Lessons From The Past

I have finally managed to finish reading “The Hut Six Story”. Not the first book about Bletchley in WW2, but still amazed by some details. Not least the importance of “random letters”.

Firstly, against all my expectations and stories I’ve read so far, Gordon Welchman basically says that the Enigma encryption was broken twice, and independently, within three months of Britain entering World War 2. It is absolutely mind-blowing (at least for me).

IMG_0283Imagine a state-of-the-art encryption system that many other countries used to design their own encryption systems (including British) in the years leading to WW2, a system that was deemed unbreakable and became the communication backbone of German military, etc. This system has been broken within months of someone getting seriously interested in it!
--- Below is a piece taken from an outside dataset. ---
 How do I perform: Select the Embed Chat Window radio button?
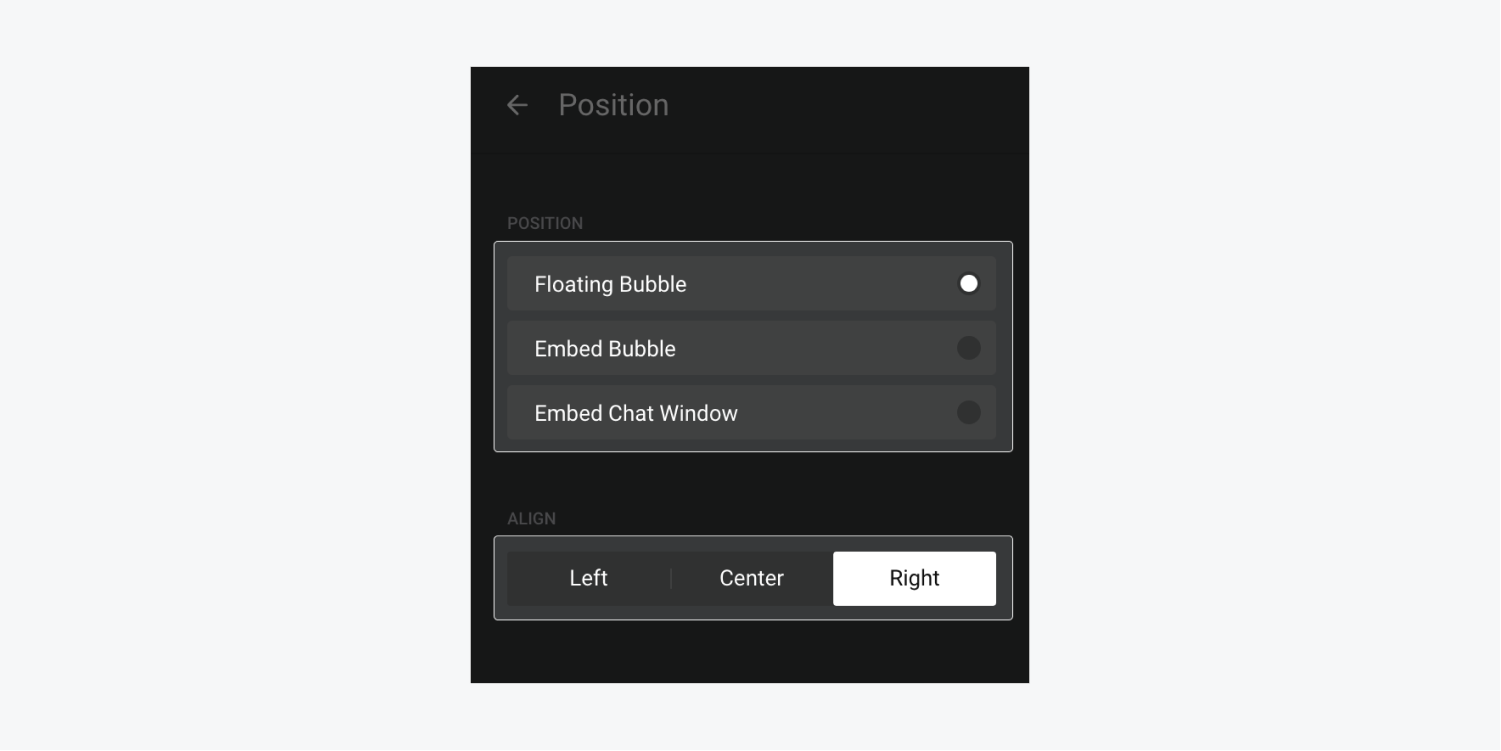coord(968,412)
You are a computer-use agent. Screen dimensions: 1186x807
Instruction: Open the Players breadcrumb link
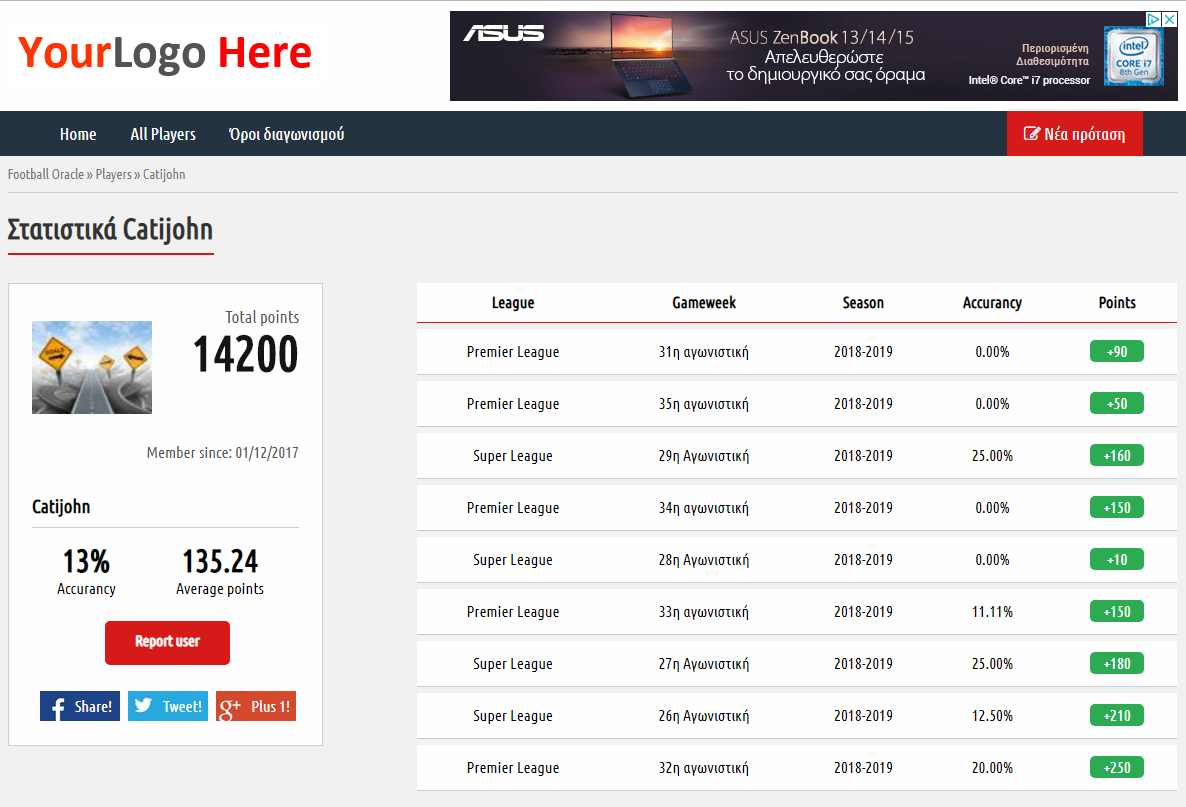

Even more staggering is the fact that while there was a “bug” (advertised as a proof of the Enigma security at the time) in the machine design, the main reason for it being broken was the way it was used. And the way it was used was by no means stupid. It was a set of well thought through procedures allowing efficient use of Enigma.
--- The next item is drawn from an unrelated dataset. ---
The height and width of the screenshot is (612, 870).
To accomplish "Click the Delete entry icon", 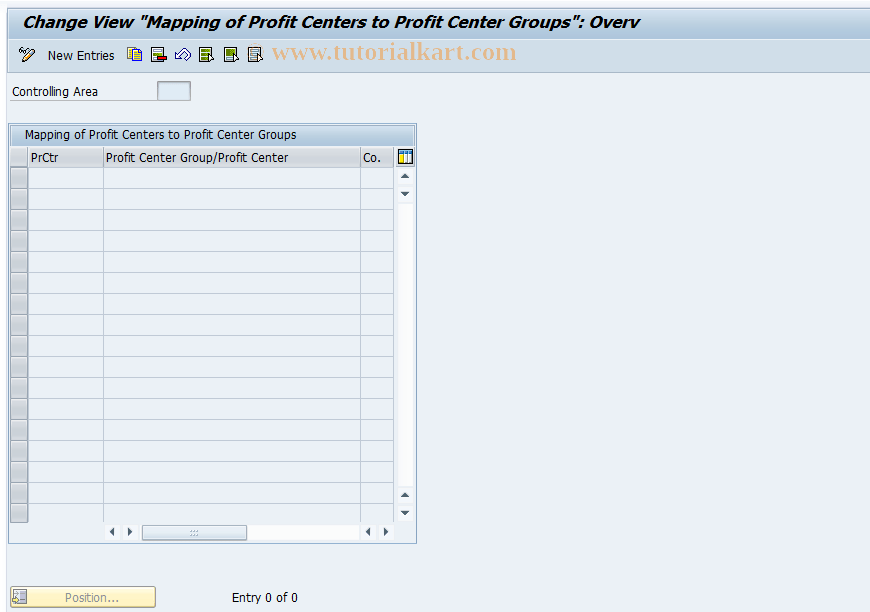I will pyautogui.click(x=158, y=55).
Just like British (and Allies) were employing hundreds of people to figure out how to use decryptions of German communication without revealing the source, Germans had to train thousands of specialists to operate Enigma machines so that information got from all front-lines (from France to Russia, Middle-East or Africa) to Berlin and back.

Even today, techniques we use for managing encryption are very similar to those Germans devised for secure communication of their fast-moving armies and Navy to their high command.

  1. They separated communication in several networks – the first one was a training one and then networks for each geographical region or a segment of the military.
  2. Each of the networks had a “master key” for communication within the network. This key changed every 24 hours and was distributed on a monthly basis.
  3. Each message had its own key that was encrypted by the daily key and sent at the beginning of each message.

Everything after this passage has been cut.